Bulan Februari 1994, kedua mentorku itu akhirnya ikut bersama ku pulang kampung, untuk berwisata di Jakarta. Ini adalah kedatangan Kimiyo yang pertama ke Jakarta dan mungkin boleh dikatakan merupakan “titik awal” jalan hidup Kimiyo sehingga menjadi seperti sekarang ini. Aku mengajaknya ke MONAS. Kami naik puncak Monas bersama, (menaiki lift pesing nan pengap), dan kami juga mengunjungi musium perjuangan di bawah pelataran monas. Museum yang rada gelap, penuh diorama-diorama perjalanan bangsa Indonesia. Dan di satu diorama itu, Kimiyo terhenti…dan …terkejut! Sebuah diorama yang menggambarkan kekejaman serdadu Jepang terhadap masyarakat Indonesia di bawah pendudukan Jepang.

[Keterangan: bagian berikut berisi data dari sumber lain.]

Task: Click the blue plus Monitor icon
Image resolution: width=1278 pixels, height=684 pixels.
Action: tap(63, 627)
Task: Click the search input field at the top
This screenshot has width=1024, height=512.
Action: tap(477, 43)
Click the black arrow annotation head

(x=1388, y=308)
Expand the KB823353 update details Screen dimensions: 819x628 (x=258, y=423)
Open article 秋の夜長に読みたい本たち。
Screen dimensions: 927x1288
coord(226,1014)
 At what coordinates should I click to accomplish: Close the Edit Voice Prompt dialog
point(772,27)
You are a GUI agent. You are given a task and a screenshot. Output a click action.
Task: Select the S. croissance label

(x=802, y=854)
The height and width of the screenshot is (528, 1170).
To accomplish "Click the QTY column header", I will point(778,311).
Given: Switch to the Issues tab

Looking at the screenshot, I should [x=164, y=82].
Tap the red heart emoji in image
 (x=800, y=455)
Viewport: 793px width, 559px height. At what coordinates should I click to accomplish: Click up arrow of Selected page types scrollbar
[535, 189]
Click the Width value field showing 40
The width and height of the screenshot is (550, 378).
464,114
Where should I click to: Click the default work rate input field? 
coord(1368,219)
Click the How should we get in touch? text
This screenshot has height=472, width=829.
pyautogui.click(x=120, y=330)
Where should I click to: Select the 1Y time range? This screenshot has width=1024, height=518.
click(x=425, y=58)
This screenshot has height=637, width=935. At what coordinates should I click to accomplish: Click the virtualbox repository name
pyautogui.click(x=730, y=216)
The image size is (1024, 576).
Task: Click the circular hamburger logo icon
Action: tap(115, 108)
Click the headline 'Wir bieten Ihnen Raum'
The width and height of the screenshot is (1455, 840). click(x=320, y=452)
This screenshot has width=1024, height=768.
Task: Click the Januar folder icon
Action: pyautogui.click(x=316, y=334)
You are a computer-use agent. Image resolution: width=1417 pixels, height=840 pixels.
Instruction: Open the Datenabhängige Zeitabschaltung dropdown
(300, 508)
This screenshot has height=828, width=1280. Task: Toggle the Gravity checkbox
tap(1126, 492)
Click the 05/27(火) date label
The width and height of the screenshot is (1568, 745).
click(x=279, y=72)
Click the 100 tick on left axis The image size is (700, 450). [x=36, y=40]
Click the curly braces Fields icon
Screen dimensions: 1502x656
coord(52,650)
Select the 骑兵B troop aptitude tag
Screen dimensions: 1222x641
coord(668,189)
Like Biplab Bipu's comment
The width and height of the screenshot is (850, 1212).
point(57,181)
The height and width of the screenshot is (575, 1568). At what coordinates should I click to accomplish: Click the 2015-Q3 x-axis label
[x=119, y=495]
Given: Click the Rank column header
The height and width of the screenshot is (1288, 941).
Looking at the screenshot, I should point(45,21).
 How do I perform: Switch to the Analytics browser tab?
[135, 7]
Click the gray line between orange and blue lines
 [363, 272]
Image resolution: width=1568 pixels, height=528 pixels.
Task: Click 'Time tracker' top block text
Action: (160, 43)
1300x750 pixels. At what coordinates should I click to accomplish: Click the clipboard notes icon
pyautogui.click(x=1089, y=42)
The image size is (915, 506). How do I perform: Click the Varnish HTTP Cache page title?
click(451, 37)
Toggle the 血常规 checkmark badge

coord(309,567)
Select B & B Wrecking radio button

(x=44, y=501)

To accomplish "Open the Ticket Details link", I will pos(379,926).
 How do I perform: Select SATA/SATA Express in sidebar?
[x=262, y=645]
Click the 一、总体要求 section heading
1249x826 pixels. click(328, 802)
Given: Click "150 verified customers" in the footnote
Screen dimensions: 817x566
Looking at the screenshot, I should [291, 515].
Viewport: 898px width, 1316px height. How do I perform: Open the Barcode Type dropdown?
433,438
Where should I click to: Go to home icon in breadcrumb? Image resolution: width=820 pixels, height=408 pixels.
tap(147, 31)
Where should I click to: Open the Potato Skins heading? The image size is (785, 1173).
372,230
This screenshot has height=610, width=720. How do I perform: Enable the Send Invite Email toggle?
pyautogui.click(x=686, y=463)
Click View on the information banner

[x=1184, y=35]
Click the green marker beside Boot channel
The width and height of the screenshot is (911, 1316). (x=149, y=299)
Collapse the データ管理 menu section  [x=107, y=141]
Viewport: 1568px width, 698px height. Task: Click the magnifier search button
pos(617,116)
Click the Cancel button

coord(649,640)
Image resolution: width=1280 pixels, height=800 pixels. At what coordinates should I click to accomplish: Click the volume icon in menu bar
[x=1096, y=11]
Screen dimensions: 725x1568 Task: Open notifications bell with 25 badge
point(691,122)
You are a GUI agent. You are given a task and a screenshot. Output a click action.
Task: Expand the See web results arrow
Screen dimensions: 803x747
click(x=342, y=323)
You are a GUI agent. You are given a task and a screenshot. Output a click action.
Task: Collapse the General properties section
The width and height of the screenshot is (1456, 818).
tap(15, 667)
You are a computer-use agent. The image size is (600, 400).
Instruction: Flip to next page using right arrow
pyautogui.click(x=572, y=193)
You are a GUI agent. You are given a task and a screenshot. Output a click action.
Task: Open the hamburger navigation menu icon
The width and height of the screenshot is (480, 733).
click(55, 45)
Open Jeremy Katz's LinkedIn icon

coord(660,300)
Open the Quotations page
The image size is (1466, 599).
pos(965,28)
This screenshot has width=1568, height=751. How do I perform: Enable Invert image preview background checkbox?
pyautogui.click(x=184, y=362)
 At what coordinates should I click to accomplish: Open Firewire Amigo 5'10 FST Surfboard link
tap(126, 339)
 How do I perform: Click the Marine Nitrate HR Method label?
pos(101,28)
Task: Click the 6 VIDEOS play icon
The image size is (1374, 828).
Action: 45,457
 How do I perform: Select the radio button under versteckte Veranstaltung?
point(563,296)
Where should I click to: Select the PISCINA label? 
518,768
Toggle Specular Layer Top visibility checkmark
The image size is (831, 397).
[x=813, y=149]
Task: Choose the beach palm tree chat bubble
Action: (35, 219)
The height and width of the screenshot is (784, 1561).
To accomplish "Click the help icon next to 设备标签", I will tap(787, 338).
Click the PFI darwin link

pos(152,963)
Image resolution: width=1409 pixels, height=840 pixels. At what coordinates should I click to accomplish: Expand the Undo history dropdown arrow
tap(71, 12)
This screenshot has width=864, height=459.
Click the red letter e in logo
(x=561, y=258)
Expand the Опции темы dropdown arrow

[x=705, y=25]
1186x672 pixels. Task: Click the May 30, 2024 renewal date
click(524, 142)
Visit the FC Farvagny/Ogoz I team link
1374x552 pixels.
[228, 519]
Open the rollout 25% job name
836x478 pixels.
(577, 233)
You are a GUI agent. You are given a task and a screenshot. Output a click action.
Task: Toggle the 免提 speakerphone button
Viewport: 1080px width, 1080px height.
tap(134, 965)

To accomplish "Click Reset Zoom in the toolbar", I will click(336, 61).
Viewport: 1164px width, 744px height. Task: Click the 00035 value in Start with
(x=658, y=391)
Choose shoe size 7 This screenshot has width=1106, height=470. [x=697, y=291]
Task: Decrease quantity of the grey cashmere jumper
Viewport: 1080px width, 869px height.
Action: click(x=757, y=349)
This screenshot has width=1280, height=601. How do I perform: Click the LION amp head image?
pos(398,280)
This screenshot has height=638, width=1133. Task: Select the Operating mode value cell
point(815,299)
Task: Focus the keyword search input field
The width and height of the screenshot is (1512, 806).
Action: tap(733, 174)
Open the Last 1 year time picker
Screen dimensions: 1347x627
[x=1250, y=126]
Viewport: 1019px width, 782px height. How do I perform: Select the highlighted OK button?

Loh? ada apa ini? kenapa bisa begitu? kenapa negaraku berbuat seperti ini terhadap negaranya Imelda? — mungkin begitu pertanyaan Kimiyo dalam hati. Memang aku tak bisa menyalahkan angkatan Kimiyo /generasi muda Jepang yang sama sekali tidak tahu bahwa negaranya pernah menjajah Indonesia (Kimiyo memang sudah tahu tentang pendudukan Jepang, tapi tidak menyangka se”biadab” itu). Kebanyakan generasi muda Jepang hanya tahu Jepang menjajah Korea dan Cina (Manchuria), tapi tidak menjajah Indonesia. Kemudian aku jelaskan… memang Indonesia pernah mengalami penjajahan Jepang selama 3 tahun, meskipun banyak yang ramah pada orang Jepang sekarang, belum tentu generasi yang lebih tua dapat “menerima” orang Jepang dengan ramah.
Asal pembaca TE tahu, memang dalam buku sejarah di Jepang, tidak ada yang menuliskan bahwa “Indonesia merdeka dari Jepang tanggal 17 Agustus 1945”. Yang ada “Indonesia merdeka dari sekutu tahun 1948”.
Berawal dari “shock”akan ketidaktahuan sejarah Indonesia-Jepang inilah, Kimiyo kemudian mengambil tema penulisan skripsinya waktu itu, “Pendudukan Jepang yang tertulis dalam buku pelajaran sejarah Indonesia”. Dia ingin mengetahui bagaimana orang Indonesia bisa “menerima” kehadiran orang Jepang dengan “ramah” saat itu padahal sudah mengalami perlakuan kejam dari serdadu Jepang. Kimiyo mengadakan penelitian terhadap buku-buku pelajaran sejarah Jepang dan Indonesia (dia mempunyai sertifikat menjadi guru SD Jepang – wajib dimiliki oleh semua yang mau mengajar di SD, yang macam sertifikasi guru di Indonesia deh.)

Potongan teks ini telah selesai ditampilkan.